There is empirical evidence that multiword expressions are processed as units. Arnon and Snider (2010) asked participants to judge whether four-word expressions were possible in English or not (similar to a lexical decision task with single words). The stimuli were high-frequency expressions (don’t have to worry, I don’t know why), matched low-frequency expressions with equally frequent words (don’t have to wait, I don’t know who), and nonexisting expressions (I saw man the, jump during the pool). The authors observed that the high-frequency expressions were accepted faster than the low-frequency expressions (see also Senaldi et al., 2022; Siyanova-Chanturia et al., 2011). Arnon et al. (2017) used the same phrasal decision task and reported that early acquired three-word expressions (for the baby, in the trash) were accepted more rapidly than frequency-matched late acquired expressions (for the teacher, in the hills). This replicates the age-of-acquisition effect in single word recognition (Juhasz, 2005). Effects of multiword expressions have also been shown in eye movement data of participants reading sentences, wherein idiom and particle verb sentence forms facilitate processing compared to literal sentences (Titone et al., 2019; Tiv et al., 2019) and in priming, where idioms with lower literal plausibility and more familiarity showed stronger priming effects (Titone & Libben, 2014).

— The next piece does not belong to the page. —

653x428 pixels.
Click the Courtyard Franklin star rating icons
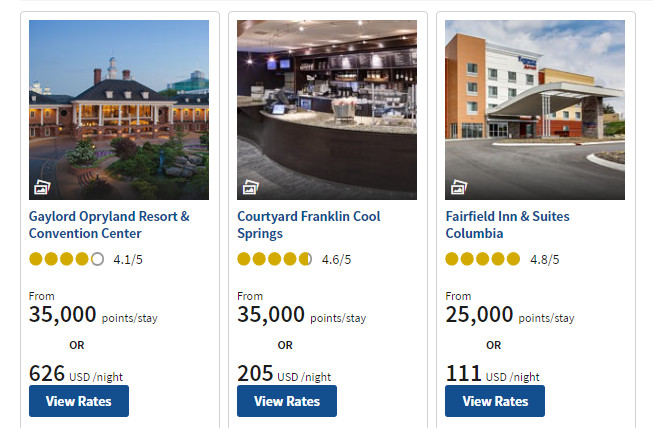coord(274,259)
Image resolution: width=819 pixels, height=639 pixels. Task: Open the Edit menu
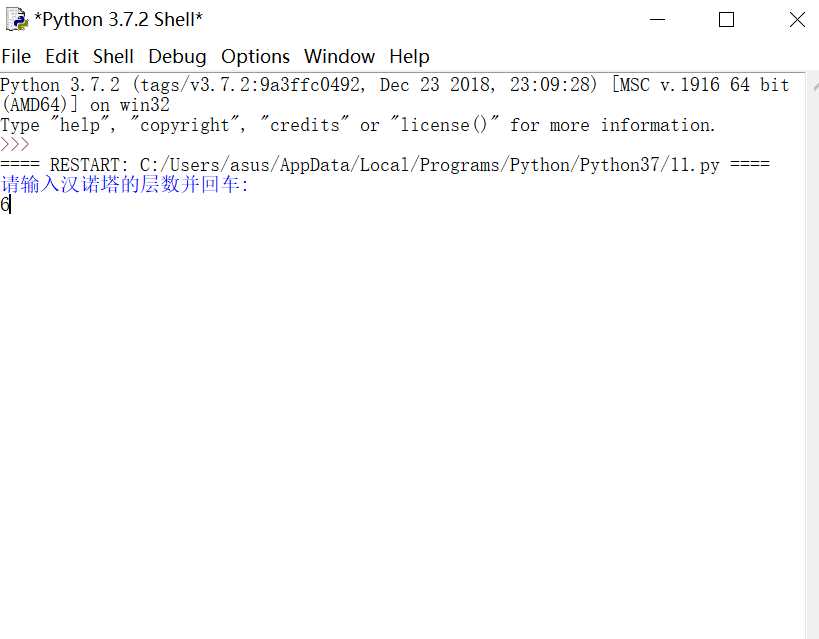point(62,56)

Multiword expressions are also an important element in language acquisition, both in children learning their first language and in individuals acquiring a second language (Arnon, 2021; Boers et al., 2006). A language user without knowledge of multiword expressions faces serious challenges in everyday communication. As a result, multiword expressions are ideally included in text processing algorithms (Constant et al., 2017; Gamallo et al., 2018; Savary et al., 2015).

Scarcity of available resources

Researchers have started collecting norms for multiword expressions. In English, Titone and Connine (1994) collected ratings of familiarity, compositionality, predictability, and literality for 171 idiomatic expressions. Libben and Titone (2008) collected ratings of predictability, decomposability, familiarity, meaningfulness, and plausibility for 210 idiomatic expressions. Brysbaert et al. (2014) reported concreteness ratings for 2900 two-word expressions. Brysbaert and Biemiller (2017) validated test-based age-of-acquisition norms collected by Dale and O’Rouke (1981) for 3100 multiword expressions. Bulkes and Tanner (2017) published ratings of familiarity, meaningfulness, literal plausibility, global decomposability, and predictability for 870 idioms. Jolsvai et al. (2020) asked participants to rate plausibility, idiomaticity, and meaningfulness for 536 three-word expressions. Lindstromberg (2022) collected imageability and literality ratings on 150 phrasal verbs. In French, Bonin et al. (2022) collected norms of lexeme meaning dominance, semantic transparency, sensory experience, conceptual familiarity, imageability, age-of-acquisition, and subjective frequency for 506 hyphenated compound words. Finally, in Dutch, Hubers et al. (2019) collected norms of subjective frequency, subjective usage, familiarity, imageability, objective knowledge, and transparency for 374 idiomatic expressions and Sprenger et al. (2019) collected familiarity ratings for 189 idioms.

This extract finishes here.